Purification and crystallization of human carboxypeptidase A

Abstract

Human carboxypeptidase A [EC 3.4.12.2] was isolated from activated pancreatic juice by affinity chromatography employing the competitive inhibitor benzylsuccinic acid as an affinity ligand. The structural and functional features of the human and bovine enzymes are quite analogous. The molecular weights of human and bovine carboxypeptidases A are virtually identical, their amino acid compositions are similar, both contain 1 g-atom of Zn/mole, and the activities of both are restored by addition of Zn to the apoenzyme. The inhibition of human carboxypeptidase by chelating agents is reversed by either dilution or addition of a metal such as Cu2+. When other metals are substituted for the native Zn, peptidase activity of the human metallocarboxypeptidases follows the order Co > Ni > Mn > Cd, while the sequence for esterase activities is Mn > Co = Cd > Ni.

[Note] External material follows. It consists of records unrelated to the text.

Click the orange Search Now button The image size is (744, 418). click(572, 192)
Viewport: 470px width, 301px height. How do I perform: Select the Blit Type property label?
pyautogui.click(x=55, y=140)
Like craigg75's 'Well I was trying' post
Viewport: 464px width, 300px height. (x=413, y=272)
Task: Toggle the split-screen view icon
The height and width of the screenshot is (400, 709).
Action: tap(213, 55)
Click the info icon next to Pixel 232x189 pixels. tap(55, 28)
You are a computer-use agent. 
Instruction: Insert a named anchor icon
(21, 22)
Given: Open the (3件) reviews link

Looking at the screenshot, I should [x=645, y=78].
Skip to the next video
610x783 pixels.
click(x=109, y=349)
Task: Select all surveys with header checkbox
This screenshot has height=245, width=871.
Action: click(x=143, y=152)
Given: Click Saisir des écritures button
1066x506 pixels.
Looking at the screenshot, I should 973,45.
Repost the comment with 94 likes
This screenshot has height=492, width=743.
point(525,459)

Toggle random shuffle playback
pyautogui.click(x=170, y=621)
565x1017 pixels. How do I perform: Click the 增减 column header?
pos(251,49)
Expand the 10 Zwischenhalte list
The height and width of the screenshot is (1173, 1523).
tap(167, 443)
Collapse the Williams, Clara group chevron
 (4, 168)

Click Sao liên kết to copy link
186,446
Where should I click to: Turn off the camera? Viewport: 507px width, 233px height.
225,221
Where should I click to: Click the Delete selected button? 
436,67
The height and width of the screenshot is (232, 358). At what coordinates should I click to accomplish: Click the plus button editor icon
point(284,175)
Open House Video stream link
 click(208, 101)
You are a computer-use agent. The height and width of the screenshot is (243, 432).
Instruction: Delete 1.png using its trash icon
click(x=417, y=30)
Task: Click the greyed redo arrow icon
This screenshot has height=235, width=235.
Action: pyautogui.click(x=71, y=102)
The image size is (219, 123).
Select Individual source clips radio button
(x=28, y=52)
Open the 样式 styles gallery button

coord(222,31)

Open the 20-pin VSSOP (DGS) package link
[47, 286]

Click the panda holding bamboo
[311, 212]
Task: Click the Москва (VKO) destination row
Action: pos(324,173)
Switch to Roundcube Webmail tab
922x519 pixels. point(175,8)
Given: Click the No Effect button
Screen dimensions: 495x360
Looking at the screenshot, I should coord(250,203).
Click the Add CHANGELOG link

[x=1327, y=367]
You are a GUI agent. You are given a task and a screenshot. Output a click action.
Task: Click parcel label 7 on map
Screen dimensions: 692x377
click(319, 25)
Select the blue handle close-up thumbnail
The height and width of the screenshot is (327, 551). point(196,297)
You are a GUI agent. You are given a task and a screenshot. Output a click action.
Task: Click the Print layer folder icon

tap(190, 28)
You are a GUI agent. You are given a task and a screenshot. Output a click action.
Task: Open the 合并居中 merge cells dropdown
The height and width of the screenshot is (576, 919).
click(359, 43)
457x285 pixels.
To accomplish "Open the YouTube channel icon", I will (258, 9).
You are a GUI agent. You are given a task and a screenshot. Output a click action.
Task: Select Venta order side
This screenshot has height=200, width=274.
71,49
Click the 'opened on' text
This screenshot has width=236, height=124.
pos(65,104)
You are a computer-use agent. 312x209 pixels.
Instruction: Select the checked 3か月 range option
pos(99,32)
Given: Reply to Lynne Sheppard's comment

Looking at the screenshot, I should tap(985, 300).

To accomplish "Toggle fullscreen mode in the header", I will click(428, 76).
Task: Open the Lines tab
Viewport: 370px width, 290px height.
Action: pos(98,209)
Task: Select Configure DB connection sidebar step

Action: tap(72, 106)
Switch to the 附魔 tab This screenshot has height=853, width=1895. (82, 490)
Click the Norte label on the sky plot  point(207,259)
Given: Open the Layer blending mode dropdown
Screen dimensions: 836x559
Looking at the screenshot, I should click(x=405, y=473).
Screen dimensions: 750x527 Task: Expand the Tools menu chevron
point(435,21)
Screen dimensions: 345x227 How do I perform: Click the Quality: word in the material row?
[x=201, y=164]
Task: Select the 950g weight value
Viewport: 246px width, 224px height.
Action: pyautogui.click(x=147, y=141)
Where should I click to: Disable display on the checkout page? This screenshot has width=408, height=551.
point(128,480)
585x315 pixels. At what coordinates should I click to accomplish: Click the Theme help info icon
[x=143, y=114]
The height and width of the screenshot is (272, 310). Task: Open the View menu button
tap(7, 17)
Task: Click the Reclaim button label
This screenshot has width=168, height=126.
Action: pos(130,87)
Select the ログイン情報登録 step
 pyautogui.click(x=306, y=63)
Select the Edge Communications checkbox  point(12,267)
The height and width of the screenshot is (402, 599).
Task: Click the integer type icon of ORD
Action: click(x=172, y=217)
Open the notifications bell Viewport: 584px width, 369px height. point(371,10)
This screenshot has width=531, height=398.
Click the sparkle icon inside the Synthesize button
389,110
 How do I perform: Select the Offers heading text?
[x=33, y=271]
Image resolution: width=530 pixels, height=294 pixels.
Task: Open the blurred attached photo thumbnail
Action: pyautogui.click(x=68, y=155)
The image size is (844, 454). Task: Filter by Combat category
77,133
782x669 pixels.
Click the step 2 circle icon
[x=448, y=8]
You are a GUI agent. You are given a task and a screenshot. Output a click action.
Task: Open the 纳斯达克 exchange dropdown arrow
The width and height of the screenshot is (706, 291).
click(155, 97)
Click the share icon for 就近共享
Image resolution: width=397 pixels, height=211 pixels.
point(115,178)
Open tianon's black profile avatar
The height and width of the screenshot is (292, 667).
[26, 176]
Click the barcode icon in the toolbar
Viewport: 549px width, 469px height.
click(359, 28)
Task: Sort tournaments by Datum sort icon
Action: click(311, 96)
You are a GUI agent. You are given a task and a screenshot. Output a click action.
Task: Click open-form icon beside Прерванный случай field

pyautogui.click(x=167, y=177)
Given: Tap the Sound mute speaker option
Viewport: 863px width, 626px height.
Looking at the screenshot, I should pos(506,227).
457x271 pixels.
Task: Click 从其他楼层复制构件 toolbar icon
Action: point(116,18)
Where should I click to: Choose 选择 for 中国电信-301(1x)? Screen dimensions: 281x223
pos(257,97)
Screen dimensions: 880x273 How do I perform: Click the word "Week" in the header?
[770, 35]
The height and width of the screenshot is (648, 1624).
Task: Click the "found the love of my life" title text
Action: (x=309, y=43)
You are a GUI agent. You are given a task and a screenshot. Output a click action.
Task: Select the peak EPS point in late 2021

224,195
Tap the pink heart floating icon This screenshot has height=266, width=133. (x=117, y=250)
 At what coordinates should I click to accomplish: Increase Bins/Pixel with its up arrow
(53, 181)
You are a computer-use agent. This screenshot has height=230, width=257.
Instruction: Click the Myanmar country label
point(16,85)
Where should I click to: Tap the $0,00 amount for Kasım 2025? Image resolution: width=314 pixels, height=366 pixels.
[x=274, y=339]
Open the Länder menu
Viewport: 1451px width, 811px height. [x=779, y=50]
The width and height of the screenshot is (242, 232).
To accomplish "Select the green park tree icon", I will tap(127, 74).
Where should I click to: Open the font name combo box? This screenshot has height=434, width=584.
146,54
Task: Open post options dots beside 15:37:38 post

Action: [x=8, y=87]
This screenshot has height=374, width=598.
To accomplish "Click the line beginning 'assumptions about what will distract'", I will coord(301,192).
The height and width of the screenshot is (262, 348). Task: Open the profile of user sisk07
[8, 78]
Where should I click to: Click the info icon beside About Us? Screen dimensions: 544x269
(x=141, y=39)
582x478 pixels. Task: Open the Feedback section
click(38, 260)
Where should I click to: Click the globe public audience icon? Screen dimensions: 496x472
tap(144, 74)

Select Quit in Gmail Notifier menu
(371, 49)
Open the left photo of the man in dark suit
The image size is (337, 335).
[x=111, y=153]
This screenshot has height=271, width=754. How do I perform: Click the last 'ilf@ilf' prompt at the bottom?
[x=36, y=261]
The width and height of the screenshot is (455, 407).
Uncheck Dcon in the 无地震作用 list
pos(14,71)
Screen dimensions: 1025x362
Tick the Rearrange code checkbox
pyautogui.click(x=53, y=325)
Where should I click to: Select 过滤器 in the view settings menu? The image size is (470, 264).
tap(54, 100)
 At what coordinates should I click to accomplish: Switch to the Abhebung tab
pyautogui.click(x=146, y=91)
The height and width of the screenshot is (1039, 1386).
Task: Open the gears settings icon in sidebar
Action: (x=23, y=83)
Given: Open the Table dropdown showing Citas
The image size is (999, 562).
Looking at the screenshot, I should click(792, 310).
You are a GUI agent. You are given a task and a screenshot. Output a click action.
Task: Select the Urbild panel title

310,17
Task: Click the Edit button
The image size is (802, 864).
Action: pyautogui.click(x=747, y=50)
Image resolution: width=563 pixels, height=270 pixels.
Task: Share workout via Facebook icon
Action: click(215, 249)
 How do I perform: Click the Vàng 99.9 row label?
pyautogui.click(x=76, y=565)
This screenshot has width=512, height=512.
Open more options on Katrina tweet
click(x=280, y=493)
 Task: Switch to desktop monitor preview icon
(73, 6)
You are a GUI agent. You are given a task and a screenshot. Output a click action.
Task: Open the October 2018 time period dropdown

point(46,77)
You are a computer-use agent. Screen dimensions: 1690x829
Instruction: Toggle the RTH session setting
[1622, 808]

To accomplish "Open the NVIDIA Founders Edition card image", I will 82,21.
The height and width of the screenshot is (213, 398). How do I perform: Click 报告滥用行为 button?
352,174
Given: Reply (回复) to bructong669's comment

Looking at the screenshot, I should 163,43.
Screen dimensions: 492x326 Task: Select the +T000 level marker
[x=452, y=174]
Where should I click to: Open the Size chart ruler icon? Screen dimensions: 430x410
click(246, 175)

The latter sequence differs from that observed for the bovine enzyme. Human carboxypeptidase A crystallizes after dialysis at low ionic strength. Hydrolysis of the dipeptide carbobenzoxyglycyl-L-phenylalanine and of the ester benzoylglycyl-L-.alpha.-hydroxy-.beta.-phenyllacetate exhibits kinetic anomalies, but that of their longer homologues does not. Chemical modification with tyrosine reagents alters esterase and peptidase activities. The affinity chromatographic method here described should greatly facilitate future studies of this enzyme from human and other sources.